Bediüzzaman; Osmanlı aydınları içerisinde en çok meşrûtiyeti öven açıklamalarda bulunarak; Meşrûtiyetin şeriatle örtüşen bir idarî ve siyasî yönetim şekli olduğunu savunan, ender şahsiyetlerden birisi olmuştur.

Aşiretler bu konuda Bediüzzaman’ın görüşlerine müracaat eden sorular sordular.

O da: ‘Size müjde getirdim.’ diye cevap veriyor.

Bediüzzaman’ın müjde getirdim. Cevabına karşı itiraz ediyorlar:

‘Ne müjdesi? Bazıları bize sizin için fenalık var diyorlar.’ Yani Meşrûtiyetin ilânı Kürtler için iyi olmamıştır. Fena şeyler olacak anlamında Bediüzzaman’ın ‘müjde’sine bir itiraz söz konusu burada.

Muhtemelen, ‘Meşrûtiyetin, Kürtlerle iç içe yaşayan Ermenilere bir takım haklar verildiği; ve bunun Kürtlerin aleyhine sonuçlar doğuracağı propagandasının yapılmasından dolayı; ‘Bediüzzaman’a soru soran Kürt aşiret mensuplarında bir endişe söz konusu olduğu anlaşılıyor.

“Ermeniler üzerinde yabancı devletlerin doğrudan hamiliği ve bu sayede müdahalelerinin önünü kesebilmek için meşrûti hükümet Kürt ahaliden çok, Ermenilerin sorunlarına öncelik tanımak zorunda kaldı… .. İttihat ve Terakki hükümetlerinin Ermenilere yaklaşımı ve bu yaklaşımın Doğu illerindeki algılanışı bölgede çok uzun zamandan beri faaliyet gösteren çetelerin daha rahat hareket etmelerine sebep oldu.
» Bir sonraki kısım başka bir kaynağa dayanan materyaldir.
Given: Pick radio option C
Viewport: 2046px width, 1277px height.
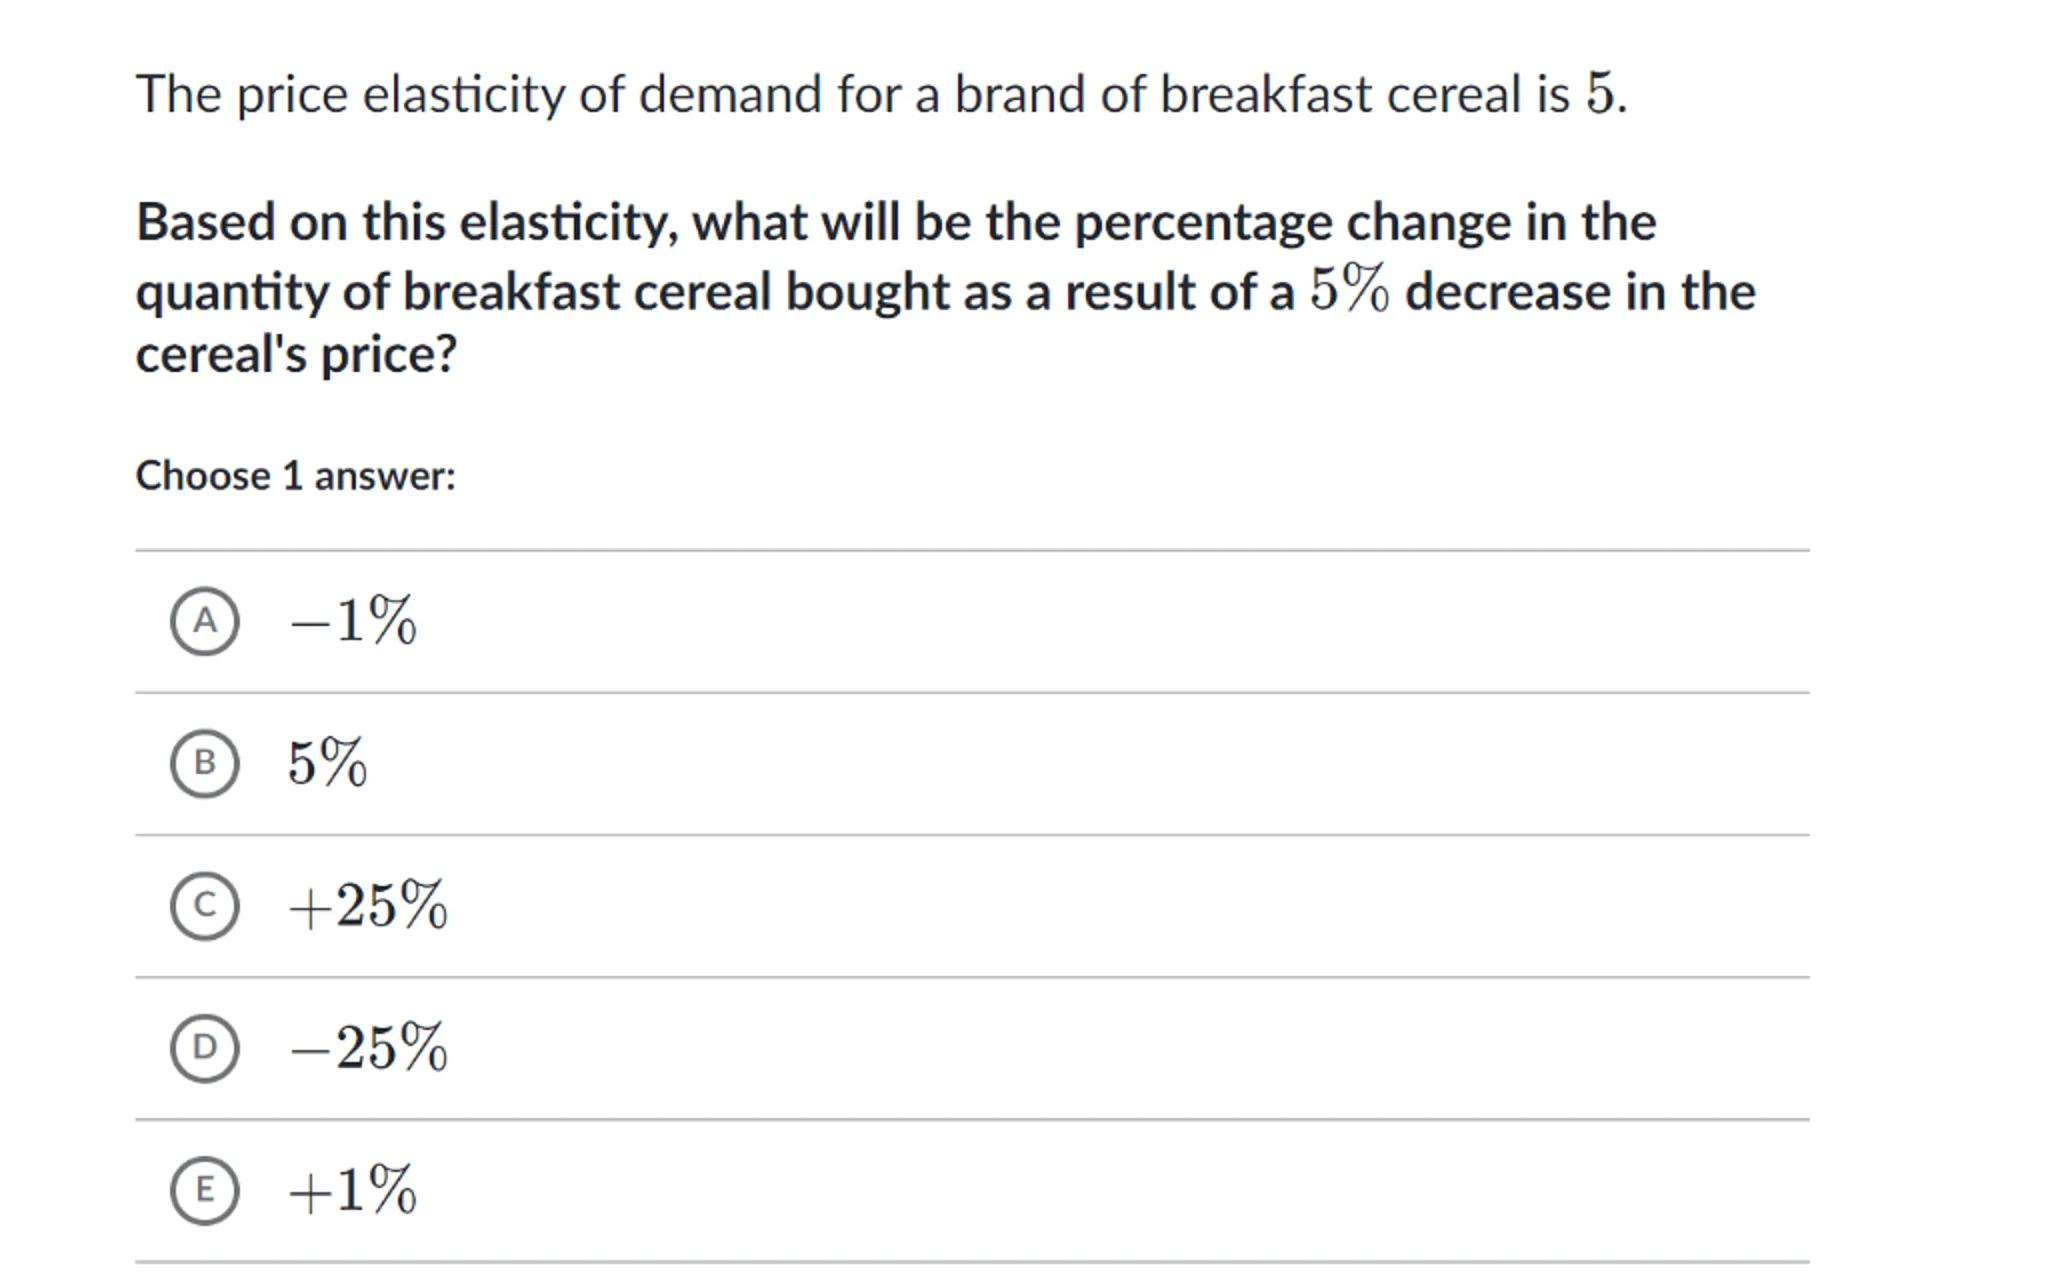Looking at the screenshot, I should 204,906.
Bazı Kürt aşiretleri ellerindeki malların ve itibarlarının kaybından dolayı 1910 yılından itibaren harekete geçerek İttihat ve Terakki ve Meşrûtiyet aleyhinde faaliyetlere başladı.”  1

İTC’nin yukarıdaki kaygılarından dolayı Ermenileri öncelemesi, Kürtlerde çok büyük huzursuzluk meydana getirdi. 
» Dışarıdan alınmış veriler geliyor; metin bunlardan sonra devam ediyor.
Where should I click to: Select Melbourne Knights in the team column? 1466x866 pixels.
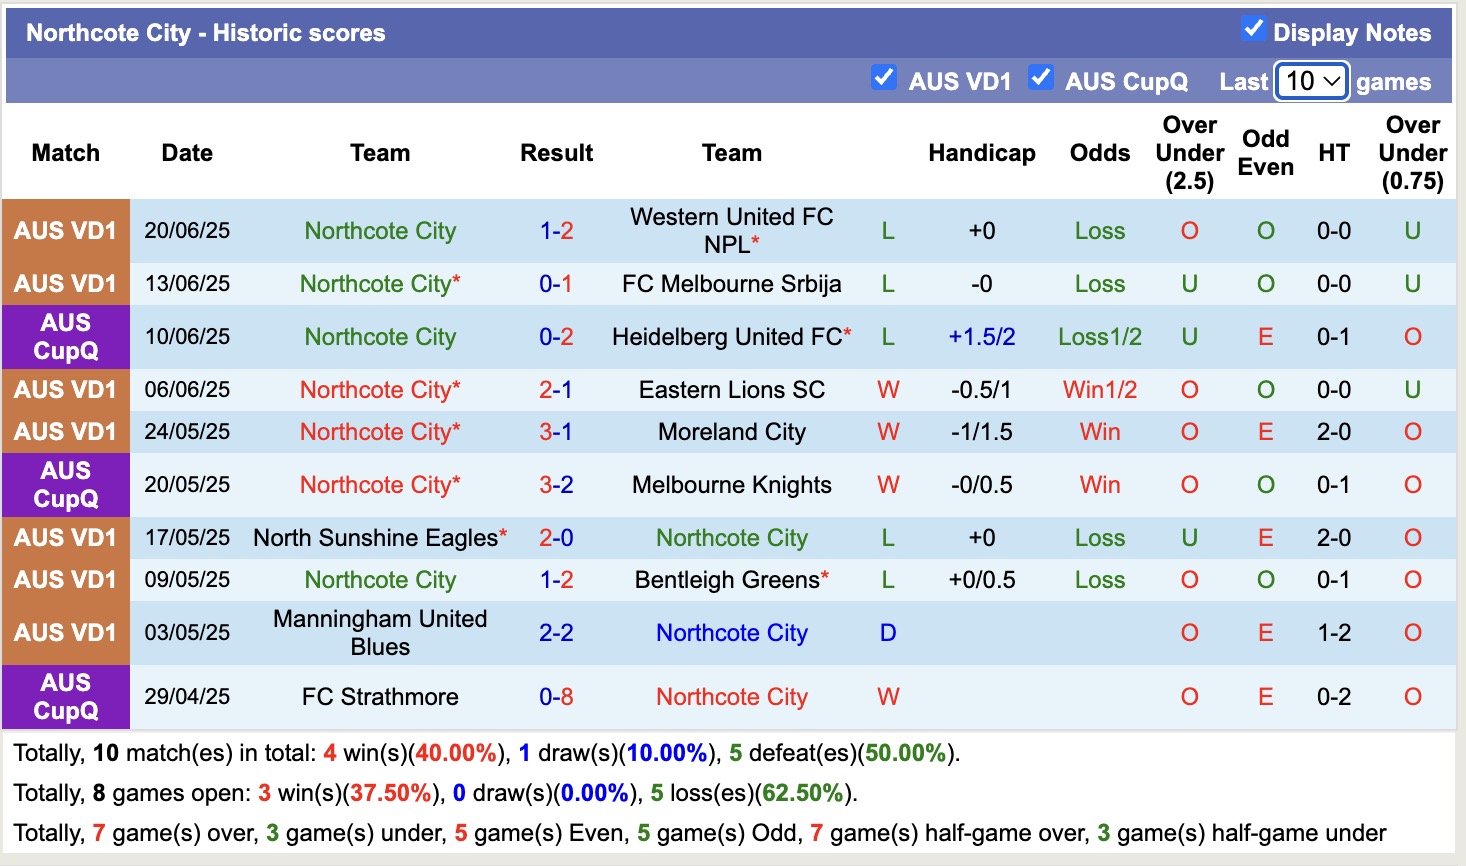point(732,485)
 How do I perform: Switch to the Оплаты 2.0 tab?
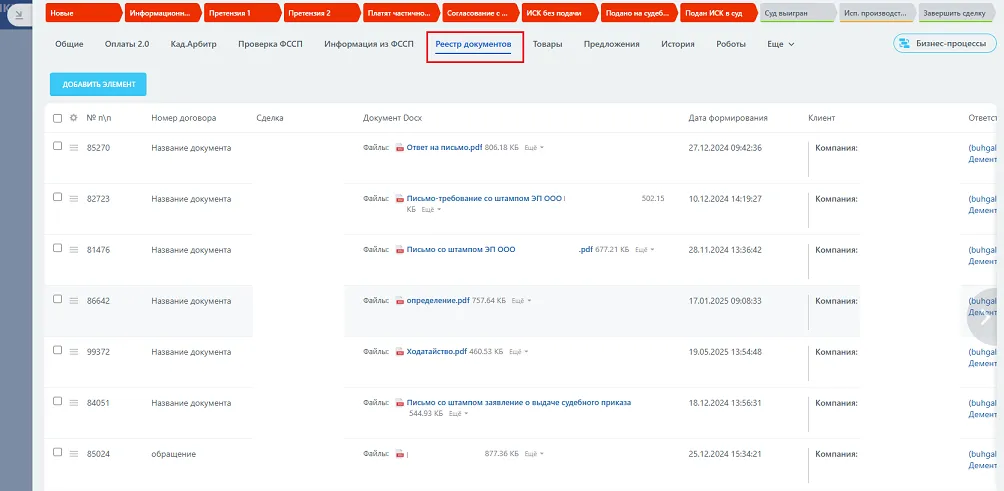pyautogui.click(x=127, y=45)
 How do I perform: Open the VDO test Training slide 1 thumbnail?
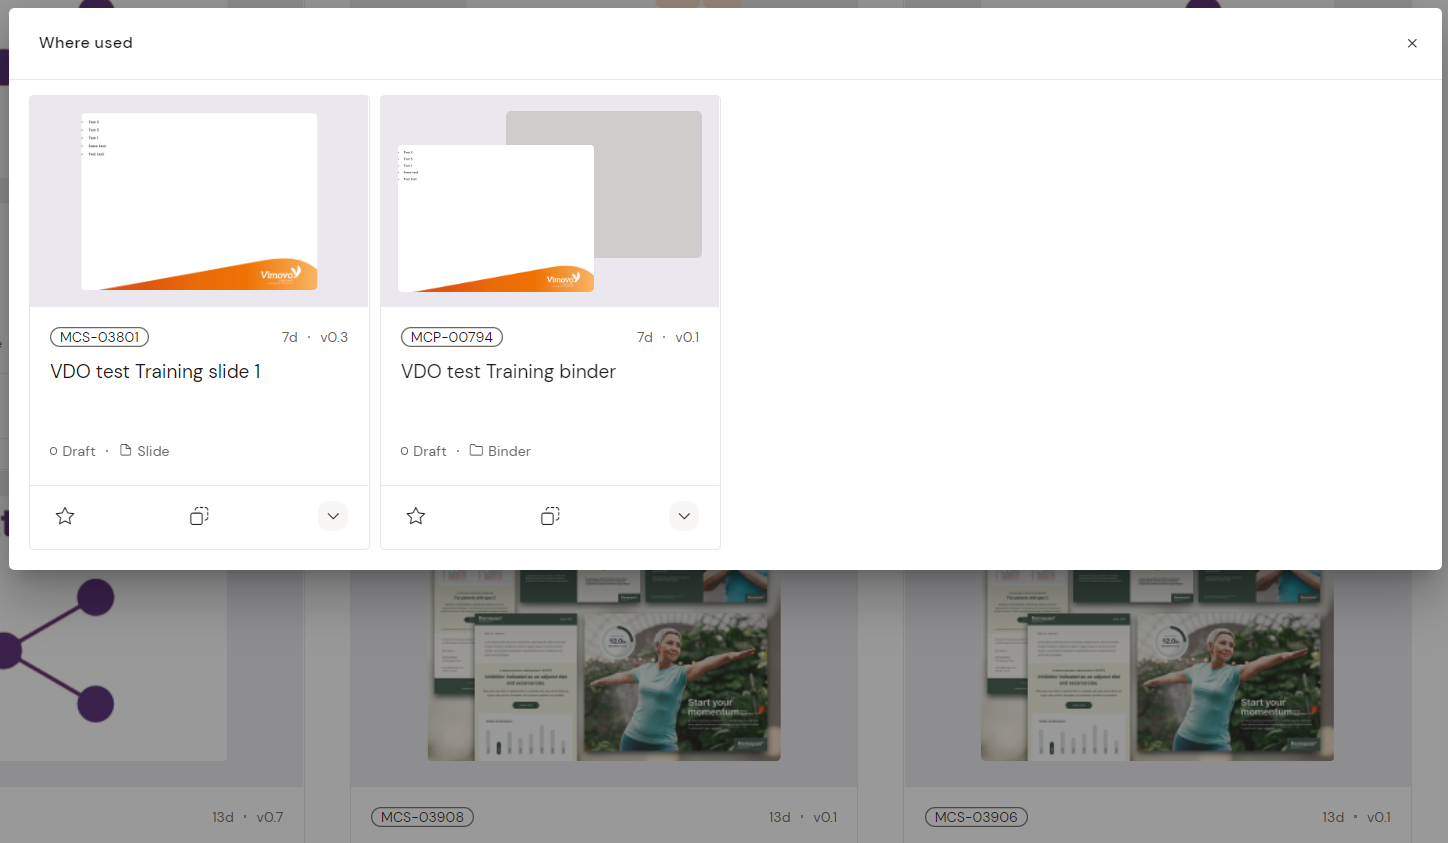pyautogui.click(x=199, y=201)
Hatta söylentilerde Ermenilere devlet kurdurulacağı iddiaları vardı. Bir de üstüne üstlük Meşrûtiyeti Avrupalı Mason kâfirlerin ilân ettirdikleri söyleniyordu. Dolayısıyla Bediüzzaman’a Meşrûtiyet üzerine soru soranların kafası iyice karışıktı. Ayrıca, bölgedeki menfi propaganda genelde Rus kaynaklı idi. Kürtleri kışkırtmaya yönelikti.

Bu itiraza karşılık Bediüzzaman, ‘Müjde’ konusunda ısrarlıdır. Soru soranların, “Meşrûtiyette bizim için fenalık var’’ sözlerine çok iddialı bir şekilde, coşku dolu şu sözleriyle karşılık veriyor:

“Nurdan zarar gelmez, gelirse huffaşa (yarasa) gelir.’’ Bediüzzaman, Meşrûtiyeti Nur’a benzetmektedir. Adeta meşrûtiyet güneş gibidir. Güneş ışınlarından ancak yarasalar rahatsız olurlar. Aynı zamanda güneş ışınları kokuşmuş murdar olan şeylere yansıdığında onları kurutur ve yok eder. Meşrûtiyette baskıyı, dayatmayı kabiliyetleri körletmeyi ortadan kaldıracaktır.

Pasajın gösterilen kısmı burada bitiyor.